06:44Et à ce moment-là, tout devient très compliqué,
06:46c'est une sorte de panique à bord.
06:48Ça aussi, ça a compté certainement dans le choix de Barnier.
06:50C'est quelqu'un qui est rassurant, quoi.
06:53C'est vrai qu'avec Lucie Casté,
06:55bon, vous aviez la motion de censure,
06:56mais avant même la motion de censure,
06:58vous auriez eu ce qui s'est passé en Grande-Bretagne,
07:00vous savez, avec la première ministre,
07:02qui a duré quelques jours,
07:03parce qu'elle avait fait un programme un peu dément,
07:06et immédiatement, les marchés financiers,
07:08on sifflait la fin de la récréation,
07:10c'était la panique, démission, etc.
07:12Parce qu'on est dans ce système aujourd'hui mondialisé,
07:16où il faut un peu respecter certaines règles.

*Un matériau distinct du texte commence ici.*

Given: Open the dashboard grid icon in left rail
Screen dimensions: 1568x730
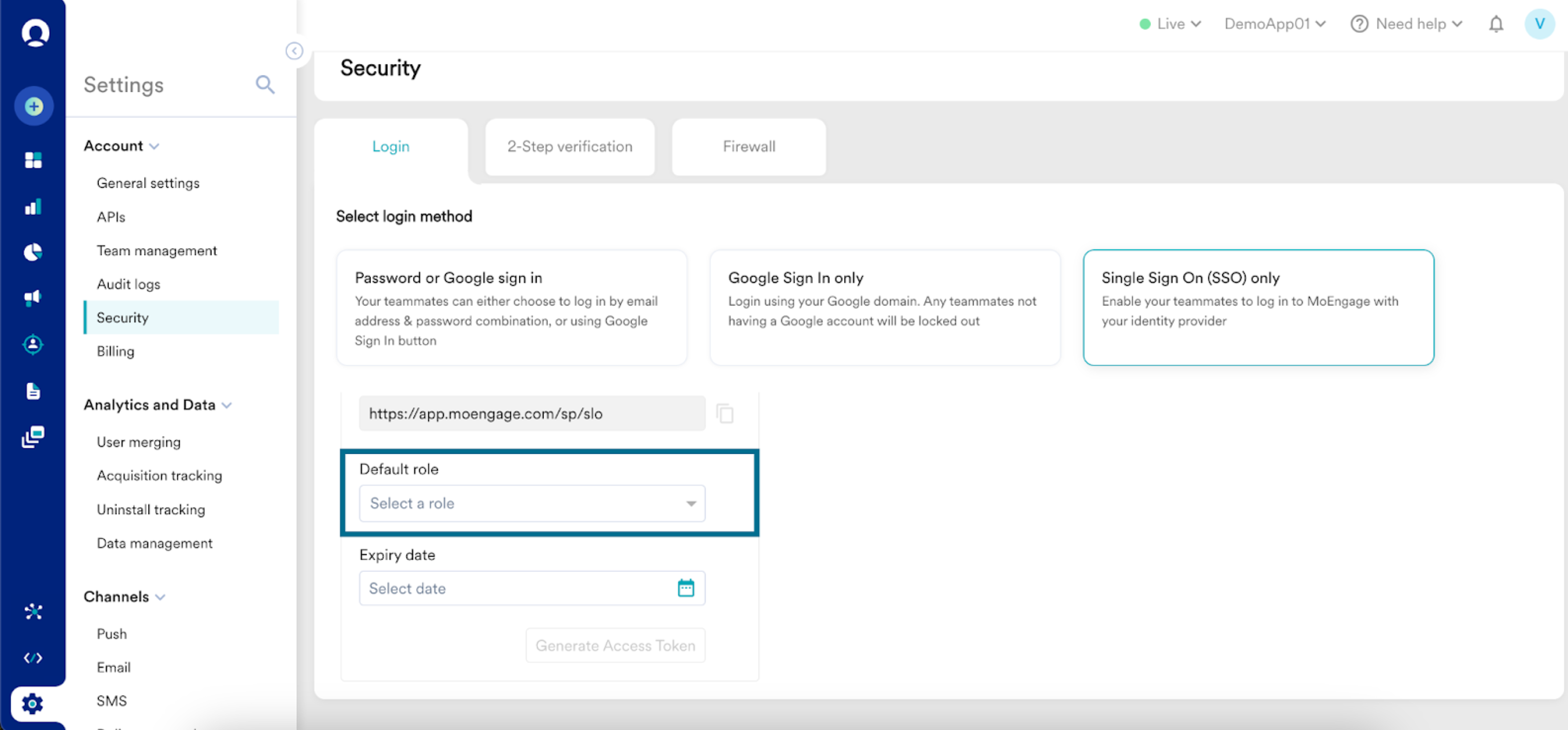Looking at the screenshot, I should 34,160.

07:19C'est clair que la France n'a pas respecté
07:21des règles sur le plan des finances publiques.
07:23Là, il y a un énorme travail à faire,
07:25parce que la France est fragile,
07:27elle est en danger,
07:28et donc c'est ça le choix de Barnier aussi, c'est ça.
07:31– Il me reste deux petites questions, François-Louis Gésisvert,
07:34et très peu de temps.
07:35Est-ce que le grand perdant de toute cette séquence,
07:38finalement, ce n'est pas Emmanuel Macron ?
07:40– Forcément, puisque là, par exemple,
07:42j'ai bien vu hier soir, il a dit
07:44« ce n'est pas une cohabitation »,
07:46ben oui, c'est quand même une sorte de…
07:48– Coexistence exigeante, dit-il.
07:50– Mais enfin, il joue sur les mots,
07:52parce que c'est une forme d'abdication quand même.
07:54Je pense qu'il aurait préféré…
07:56Vous savez, il a perdu les législatives de 2022,
07:59il ne faut jamais l'oublier,
08:00les législatives de 2022, il les a perdues.
08:02Il n'avait qu'une majorité relative,
08:04c'est-à-dire pas de majorité.
08:05Il a fait croire quand même,
08:07il n'a pas voulu faire des accords avec LR,
08:10ou même avec certains socialistes.
08:13Il a voulu continuer à gouverner tout seul.
08:16Là, il a un peu essayé aussi,
08:18je pense qu'il aurait aimé avoir un technicien, par exemple,
08:20qui puisse tenir un peu, manipuler.
08:22Bon, là, effectivement, il tombe sur un politique
08:25qui n'est pas le genre le plus flamboyant,
08:28mais qui quand même sera dur à manipuler,
08:31parce qu'il a de l'expérience.
08:32Et qui risque de lui tenir tête, si je vous comprends bien.
08:35Ah oui, je pense qu'il a du caractère, oui, bien sûr.
08:38Merci beaucoup, François-Olivier Gisbert.